• Provided records
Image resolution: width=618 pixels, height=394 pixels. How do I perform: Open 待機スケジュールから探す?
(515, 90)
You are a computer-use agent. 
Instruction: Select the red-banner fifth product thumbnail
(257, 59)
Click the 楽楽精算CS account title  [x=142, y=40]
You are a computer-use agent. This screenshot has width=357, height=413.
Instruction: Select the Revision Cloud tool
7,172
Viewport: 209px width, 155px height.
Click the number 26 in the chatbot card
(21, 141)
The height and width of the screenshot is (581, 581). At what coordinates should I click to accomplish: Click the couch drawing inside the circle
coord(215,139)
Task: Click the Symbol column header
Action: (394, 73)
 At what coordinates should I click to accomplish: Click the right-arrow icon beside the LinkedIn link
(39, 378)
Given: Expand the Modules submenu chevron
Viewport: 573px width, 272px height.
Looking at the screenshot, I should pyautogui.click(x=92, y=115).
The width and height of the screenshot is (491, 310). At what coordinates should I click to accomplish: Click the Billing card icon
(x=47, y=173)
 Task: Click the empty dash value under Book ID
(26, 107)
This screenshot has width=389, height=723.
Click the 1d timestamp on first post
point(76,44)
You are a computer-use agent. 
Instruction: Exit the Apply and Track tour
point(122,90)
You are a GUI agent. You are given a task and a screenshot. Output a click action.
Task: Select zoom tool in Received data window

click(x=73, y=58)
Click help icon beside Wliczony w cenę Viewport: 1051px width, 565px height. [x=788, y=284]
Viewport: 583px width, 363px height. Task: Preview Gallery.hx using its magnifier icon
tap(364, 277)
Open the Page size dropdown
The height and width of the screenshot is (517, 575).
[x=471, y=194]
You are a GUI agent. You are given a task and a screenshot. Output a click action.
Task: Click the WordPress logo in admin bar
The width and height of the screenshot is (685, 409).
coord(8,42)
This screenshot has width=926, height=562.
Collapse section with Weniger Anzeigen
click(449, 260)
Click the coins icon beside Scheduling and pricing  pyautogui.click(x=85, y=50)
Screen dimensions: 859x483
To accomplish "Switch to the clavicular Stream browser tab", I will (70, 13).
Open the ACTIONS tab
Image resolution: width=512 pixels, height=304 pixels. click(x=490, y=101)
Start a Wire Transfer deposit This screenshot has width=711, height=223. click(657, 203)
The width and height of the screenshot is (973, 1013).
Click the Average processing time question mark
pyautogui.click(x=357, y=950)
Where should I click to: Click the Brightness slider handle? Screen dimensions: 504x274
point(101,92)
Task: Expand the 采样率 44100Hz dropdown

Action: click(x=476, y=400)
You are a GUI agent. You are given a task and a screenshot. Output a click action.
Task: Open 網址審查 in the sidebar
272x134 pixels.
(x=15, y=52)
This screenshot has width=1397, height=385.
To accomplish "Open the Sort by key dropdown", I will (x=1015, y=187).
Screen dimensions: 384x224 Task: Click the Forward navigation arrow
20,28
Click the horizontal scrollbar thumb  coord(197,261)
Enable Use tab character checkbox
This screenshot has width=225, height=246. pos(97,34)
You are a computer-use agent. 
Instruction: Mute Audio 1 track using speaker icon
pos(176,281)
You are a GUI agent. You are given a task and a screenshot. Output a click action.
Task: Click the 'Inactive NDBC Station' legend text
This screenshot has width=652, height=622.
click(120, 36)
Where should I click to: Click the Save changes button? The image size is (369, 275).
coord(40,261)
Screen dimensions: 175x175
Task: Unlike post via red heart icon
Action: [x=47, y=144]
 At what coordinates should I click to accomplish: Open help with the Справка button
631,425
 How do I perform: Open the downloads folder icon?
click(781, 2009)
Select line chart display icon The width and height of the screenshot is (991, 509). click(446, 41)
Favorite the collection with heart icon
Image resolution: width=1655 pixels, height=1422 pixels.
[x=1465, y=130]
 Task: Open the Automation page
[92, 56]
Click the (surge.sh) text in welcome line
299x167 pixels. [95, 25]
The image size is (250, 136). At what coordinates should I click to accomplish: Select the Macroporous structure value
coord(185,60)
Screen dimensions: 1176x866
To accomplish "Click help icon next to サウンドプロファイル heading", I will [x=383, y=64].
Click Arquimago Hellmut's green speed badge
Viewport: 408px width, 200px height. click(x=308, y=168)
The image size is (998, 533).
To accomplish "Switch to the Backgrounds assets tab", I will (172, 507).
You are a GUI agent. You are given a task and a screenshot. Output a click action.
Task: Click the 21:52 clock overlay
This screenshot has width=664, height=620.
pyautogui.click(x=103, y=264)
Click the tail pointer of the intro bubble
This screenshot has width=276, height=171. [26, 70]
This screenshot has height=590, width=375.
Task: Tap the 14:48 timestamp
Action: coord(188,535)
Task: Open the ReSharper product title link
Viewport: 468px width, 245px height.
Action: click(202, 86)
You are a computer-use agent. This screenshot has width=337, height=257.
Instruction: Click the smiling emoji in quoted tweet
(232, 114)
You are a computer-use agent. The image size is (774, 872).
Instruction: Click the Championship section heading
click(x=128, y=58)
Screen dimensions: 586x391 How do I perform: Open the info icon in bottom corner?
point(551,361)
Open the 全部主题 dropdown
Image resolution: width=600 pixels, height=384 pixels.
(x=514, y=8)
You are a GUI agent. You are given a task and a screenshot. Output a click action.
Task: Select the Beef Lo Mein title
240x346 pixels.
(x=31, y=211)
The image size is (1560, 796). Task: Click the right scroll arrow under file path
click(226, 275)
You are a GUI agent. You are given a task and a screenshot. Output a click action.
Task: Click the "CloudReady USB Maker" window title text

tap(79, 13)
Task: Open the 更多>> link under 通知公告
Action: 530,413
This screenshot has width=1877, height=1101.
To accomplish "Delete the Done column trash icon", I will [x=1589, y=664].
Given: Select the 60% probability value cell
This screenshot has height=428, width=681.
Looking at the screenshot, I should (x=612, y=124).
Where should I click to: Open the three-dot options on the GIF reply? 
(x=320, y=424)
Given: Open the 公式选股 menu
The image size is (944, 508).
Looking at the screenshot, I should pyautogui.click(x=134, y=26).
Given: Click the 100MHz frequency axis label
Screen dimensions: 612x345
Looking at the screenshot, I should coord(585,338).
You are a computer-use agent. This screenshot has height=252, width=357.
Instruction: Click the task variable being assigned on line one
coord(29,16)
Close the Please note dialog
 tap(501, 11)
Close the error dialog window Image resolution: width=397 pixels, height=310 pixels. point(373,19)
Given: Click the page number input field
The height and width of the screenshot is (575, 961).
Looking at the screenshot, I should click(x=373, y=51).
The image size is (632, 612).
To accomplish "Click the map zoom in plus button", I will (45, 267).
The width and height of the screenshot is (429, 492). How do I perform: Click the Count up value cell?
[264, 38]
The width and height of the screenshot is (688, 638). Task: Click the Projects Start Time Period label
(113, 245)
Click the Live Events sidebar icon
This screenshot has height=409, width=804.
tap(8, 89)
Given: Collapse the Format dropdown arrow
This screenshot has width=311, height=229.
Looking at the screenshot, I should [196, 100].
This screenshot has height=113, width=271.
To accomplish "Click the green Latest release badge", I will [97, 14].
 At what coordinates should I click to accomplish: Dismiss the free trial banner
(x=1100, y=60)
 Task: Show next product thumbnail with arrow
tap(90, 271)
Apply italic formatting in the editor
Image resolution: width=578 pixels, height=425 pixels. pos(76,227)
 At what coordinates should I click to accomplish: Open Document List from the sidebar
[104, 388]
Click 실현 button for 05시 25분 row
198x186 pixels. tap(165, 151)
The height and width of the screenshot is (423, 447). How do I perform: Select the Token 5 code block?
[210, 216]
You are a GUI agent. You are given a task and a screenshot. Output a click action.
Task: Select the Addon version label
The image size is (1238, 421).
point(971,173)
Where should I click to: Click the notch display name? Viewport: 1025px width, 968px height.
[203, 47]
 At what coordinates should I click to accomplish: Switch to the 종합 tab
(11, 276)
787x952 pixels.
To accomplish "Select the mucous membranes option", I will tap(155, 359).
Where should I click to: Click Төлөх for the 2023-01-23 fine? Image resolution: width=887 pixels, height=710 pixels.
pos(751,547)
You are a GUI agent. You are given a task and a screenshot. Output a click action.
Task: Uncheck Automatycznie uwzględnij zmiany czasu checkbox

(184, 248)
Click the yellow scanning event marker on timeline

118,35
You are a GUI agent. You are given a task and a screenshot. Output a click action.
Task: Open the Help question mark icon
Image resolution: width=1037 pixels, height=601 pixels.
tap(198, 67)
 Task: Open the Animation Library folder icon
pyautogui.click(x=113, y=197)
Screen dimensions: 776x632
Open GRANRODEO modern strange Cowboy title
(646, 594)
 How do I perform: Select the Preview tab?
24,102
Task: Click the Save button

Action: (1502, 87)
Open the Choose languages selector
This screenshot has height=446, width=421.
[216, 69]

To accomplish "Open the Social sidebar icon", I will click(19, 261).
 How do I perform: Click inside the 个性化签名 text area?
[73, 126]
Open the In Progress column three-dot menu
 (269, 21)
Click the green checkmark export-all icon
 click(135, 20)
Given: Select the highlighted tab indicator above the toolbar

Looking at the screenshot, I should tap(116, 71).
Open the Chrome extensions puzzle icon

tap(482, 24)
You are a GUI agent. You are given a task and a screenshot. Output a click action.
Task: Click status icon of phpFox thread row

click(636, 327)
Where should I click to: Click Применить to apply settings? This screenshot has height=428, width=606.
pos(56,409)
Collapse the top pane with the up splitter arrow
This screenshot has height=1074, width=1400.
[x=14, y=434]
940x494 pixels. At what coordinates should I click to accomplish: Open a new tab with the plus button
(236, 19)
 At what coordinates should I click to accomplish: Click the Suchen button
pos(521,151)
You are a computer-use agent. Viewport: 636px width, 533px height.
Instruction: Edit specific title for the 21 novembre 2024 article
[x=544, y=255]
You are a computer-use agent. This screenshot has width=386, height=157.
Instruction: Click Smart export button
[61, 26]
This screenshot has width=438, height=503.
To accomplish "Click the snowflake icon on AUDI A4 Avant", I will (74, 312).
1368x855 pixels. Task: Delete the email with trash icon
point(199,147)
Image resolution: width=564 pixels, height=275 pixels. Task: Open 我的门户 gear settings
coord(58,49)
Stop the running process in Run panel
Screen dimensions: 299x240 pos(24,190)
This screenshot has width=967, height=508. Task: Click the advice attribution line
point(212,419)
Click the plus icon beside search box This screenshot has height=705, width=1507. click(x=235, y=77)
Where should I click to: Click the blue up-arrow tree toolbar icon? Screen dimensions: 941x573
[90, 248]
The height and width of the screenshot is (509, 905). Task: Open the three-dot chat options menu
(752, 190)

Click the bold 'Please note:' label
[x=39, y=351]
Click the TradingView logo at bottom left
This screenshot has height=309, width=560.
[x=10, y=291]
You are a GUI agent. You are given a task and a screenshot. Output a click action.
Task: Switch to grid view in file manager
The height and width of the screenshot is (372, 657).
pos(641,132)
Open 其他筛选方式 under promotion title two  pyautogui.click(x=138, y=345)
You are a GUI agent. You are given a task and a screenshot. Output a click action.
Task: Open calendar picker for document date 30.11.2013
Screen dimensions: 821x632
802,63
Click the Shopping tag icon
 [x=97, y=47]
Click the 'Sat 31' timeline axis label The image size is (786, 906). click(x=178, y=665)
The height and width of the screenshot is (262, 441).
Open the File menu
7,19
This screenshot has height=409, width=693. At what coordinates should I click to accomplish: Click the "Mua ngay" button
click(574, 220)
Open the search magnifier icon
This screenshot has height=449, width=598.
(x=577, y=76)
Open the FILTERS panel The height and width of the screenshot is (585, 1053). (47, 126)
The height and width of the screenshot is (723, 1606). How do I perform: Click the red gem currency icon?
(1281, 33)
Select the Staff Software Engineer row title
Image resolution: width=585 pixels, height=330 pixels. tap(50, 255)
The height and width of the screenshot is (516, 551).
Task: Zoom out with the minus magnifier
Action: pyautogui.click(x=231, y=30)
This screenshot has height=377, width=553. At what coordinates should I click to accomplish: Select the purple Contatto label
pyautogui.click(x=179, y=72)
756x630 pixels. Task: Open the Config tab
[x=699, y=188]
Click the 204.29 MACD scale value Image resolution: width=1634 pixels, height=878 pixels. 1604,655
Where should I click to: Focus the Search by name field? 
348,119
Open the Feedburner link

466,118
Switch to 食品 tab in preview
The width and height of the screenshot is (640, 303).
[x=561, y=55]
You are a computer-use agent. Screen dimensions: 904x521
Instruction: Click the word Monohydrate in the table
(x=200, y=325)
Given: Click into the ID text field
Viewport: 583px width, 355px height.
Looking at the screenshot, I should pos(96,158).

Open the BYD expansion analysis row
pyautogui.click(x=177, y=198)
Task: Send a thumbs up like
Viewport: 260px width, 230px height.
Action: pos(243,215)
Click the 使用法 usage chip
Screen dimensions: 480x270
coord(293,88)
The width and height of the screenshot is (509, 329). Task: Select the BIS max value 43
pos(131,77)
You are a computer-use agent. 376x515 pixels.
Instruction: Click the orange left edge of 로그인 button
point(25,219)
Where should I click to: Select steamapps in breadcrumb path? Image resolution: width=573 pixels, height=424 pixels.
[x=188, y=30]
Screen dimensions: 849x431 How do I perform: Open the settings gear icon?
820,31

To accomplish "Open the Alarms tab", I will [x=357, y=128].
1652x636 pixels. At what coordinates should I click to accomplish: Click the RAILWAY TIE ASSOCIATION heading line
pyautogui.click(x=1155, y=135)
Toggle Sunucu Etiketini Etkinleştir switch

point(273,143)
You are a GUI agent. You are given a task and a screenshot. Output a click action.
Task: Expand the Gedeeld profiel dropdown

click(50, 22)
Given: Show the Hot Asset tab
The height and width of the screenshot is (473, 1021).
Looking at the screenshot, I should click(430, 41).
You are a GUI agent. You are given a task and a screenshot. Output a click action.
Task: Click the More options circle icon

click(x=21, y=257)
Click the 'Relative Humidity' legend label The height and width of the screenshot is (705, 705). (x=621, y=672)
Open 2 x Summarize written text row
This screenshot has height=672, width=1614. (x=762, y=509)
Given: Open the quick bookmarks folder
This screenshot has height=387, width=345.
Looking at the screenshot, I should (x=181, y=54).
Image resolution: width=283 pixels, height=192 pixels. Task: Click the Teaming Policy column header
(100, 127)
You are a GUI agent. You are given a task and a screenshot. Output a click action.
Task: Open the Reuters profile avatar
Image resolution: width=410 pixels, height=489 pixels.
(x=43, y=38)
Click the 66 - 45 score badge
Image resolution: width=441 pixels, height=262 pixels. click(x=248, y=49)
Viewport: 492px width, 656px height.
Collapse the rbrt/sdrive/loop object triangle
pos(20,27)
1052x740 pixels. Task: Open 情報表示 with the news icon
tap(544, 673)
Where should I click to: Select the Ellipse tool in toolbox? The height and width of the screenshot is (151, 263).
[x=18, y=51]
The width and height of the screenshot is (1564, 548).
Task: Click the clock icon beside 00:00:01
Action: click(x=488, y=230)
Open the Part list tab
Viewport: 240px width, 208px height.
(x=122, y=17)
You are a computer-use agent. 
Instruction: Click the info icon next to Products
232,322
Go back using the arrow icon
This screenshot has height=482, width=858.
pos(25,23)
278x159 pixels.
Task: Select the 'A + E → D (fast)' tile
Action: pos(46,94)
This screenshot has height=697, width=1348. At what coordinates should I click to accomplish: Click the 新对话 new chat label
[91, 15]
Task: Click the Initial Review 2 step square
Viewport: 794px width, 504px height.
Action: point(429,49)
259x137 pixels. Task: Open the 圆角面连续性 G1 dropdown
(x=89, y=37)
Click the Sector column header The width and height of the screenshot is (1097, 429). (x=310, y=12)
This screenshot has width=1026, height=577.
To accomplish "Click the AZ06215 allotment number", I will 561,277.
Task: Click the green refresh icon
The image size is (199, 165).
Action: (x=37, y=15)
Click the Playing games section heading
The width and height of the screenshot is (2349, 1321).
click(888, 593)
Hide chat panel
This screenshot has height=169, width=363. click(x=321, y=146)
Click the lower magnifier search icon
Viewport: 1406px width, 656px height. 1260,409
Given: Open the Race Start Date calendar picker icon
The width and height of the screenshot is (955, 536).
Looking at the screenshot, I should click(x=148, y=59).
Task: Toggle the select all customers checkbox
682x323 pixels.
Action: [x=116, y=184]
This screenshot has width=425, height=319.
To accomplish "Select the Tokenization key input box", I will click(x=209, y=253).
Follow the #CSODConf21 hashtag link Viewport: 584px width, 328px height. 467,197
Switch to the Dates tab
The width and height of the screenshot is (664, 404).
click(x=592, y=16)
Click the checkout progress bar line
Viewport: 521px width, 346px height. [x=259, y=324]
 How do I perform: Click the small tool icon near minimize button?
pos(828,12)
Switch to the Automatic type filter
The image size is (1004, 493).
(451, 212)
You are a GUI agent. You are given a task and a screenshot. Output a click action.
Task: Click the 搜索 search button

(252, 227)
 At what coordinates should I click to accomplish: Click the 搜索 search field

• Task description
Within the records above, the line carrying "This screenshot has width=425, height=319." starts the range and the last line ends it. Set down that range exactly.

• Task result
This screenshot has width=425, height=319.
To accomplish "Select the Tokenization key input box", I will click(x=209, y=253).
Follow the #CSODConf21 hashtag link Viewport: 584px width, 328px height. 467,197
Switch to the Dates tab
The width and height of the screenshot is (664, 404).
click(x=592, y=16)
Click the checkout progress bar line
Viewport: 521px width, 346px height. [x=259, y=324]
 How do I perform: Click the small tool icon near minimize button?
pos(828,12)
Switch to the Automatic type filter
The image size is (1004, 493).
(451, 212)
You are a GUI agent. You are given a task and a screenshot. Output a click action.
Task: Click the 搜索 search button

(252, 227)
 At what coordinates should I click to accomplish: Click the 搜索 search field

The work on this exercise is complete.